> [WHAT TO WORK ON]
From the listing below, set down exactly each line beginning with the one containing "Viewport: 1336px width, 714px" and ending with the last.

§

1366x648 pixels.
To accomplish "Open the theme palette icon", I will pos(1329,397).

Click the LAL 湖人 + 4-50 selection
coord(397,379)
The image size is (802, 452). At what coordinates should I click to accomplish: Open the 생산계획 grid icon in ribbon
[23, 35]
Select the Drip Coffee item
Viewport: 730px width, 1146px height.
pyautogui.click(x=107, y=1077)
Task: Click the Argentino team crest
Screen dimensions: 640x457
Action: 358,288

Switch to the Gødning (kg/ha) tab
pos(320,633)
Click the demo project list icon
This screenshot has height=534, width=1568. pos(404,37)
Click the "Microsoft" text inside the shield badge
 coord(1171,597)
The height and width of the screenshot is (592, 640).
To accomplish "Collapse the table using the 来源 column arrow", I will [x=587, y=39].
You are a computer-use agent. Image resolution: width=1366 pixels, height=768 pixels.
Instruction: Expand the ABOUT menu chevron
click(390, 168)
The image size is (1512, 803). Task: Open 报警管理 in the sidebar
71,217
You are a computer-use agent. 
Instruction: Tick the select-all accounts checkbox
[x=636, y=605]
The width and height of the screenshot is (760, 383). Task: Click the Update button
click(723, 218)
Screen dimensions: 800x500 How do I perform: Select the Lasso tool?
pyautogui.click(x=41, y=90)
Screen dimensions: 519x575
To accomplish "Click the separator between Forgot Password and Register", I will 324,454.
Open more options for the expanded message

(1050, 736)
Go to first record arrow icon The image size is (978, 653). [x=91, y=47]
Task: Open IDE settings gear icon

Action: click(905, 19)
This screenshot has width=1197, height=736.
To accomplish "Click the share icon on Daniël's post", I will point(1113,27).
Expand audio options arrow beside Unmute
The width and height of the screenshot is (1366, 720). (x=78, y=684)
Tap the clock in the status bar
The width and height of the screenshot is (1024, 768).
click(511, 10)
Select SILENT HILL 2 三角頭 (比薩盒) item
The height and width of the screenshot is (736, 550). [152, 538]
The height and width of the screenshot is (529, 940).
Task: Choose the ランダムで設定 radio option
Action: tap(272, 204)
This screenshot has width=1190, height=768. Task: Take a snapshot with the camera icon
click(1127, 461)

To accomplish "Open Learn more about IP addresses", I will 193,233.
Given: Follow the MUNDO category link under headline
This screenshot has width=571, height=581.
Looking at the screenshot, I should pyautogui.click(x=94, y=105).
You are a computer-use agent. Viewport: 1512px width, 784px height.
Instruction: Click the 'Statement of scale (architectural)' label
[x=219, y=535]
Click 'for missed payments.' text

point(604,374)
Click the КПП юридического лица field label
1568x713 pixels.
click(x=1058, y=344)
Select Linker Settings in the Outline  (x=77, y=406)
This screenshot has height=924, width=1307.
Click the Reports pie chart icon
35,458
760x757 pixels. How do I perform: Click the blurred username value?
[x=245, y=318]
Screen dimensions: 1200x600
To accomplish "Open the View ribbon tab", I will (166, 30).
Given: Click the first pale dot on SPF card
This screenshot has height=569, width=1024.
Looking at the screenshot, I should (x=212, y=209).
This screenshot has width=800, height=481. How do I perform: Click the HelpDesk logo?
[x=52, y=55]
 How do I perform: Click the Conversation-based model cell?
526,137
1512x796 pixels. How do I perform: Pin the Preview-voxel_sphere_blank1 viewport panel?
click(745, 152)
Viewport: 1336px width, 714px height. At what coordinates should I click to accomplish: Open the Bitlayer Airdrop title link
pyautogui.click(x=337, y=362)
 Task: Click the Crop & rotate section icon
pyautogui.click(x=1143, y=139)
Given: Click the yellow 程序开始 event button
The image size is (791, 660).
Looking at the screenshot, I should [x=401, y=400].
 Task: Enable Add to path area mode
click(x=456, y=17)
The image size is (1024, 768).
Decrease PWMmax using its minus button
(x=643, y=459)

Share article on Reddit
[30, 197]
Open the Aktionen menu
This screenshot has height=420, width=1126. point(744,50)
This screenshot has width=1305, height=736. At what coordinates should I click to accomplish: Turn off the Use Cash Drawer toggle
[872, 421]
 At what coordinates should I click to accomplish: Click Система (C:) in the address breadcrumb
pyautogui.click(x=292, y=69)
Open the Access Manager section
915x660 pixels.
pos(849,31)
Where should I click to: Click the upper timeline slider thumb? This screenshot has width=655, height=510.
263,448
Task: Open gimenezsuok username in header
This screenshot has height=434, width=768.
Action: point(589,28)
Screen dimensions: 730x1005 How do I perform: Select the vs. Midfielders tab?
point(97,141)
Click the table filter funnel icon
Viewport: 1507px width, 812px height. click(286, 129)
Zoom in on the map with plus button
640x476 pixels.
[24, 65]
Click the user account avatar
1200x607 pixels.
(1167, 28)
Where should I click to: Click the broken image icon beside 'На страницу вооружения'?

§

> [ANSWER BOX]
Viewport: 1336px width, 714px height. At what coordinates should I click to accomplish: Open the Bitlayer Airdrop title link
pyautogui.click(x=337, y=362)
 Task: Click the Crop & rotate section icon
pyautogui.click(x=1143, y=139)
Given: Click the yellow 程序开始 event button
The image size is (791, 660).
Looking at the screenshot, I should [x=401, y=400].
 Task: Enable Add to path area mode
click(x=456, y=17)
The image size is (1024, 768).
Decrease PWMmax using its minus button
(x=643, y=459)

Share article on Reddit
[30, 197]
Open the Aktionen menu
This screenshot has height=420, width=1126. point(744,50)
This screenshot has width=1305, height=736. At what coordinates should I click to accomplish: Turn off the Use Cash Drawer toggle
[872, 421]
 At what coordinates should I click to accomplish: Click Система (C:) in the address breadcrumb
pyautogui.click(x=292, y=69)
Open the Access Manager section
915x660 pixels.
pos(849,31)
Where should I click to: Click the upper timeline slider thumb? This screenshot has width=655, height=510.
263,448
Task: Open gimenezsuok username in header
This screenshot has height=434, width=768.
Action: point(589,28)
Screen dimensions: 730x1005 How do I perform: Select the vs. Midfielders tab?
point(97,141)
Click the table filter funnel icon
Viewport: 1507px width, 812px height. click(286, 129)
Zoom in on the map with plus button
640x476 pixels.
[24, 65]
Click the user account avatar
1200x607 pixels.
(1167, 28)
Where should I click to: Click the broken image icon beside 'На страницу вооружения'?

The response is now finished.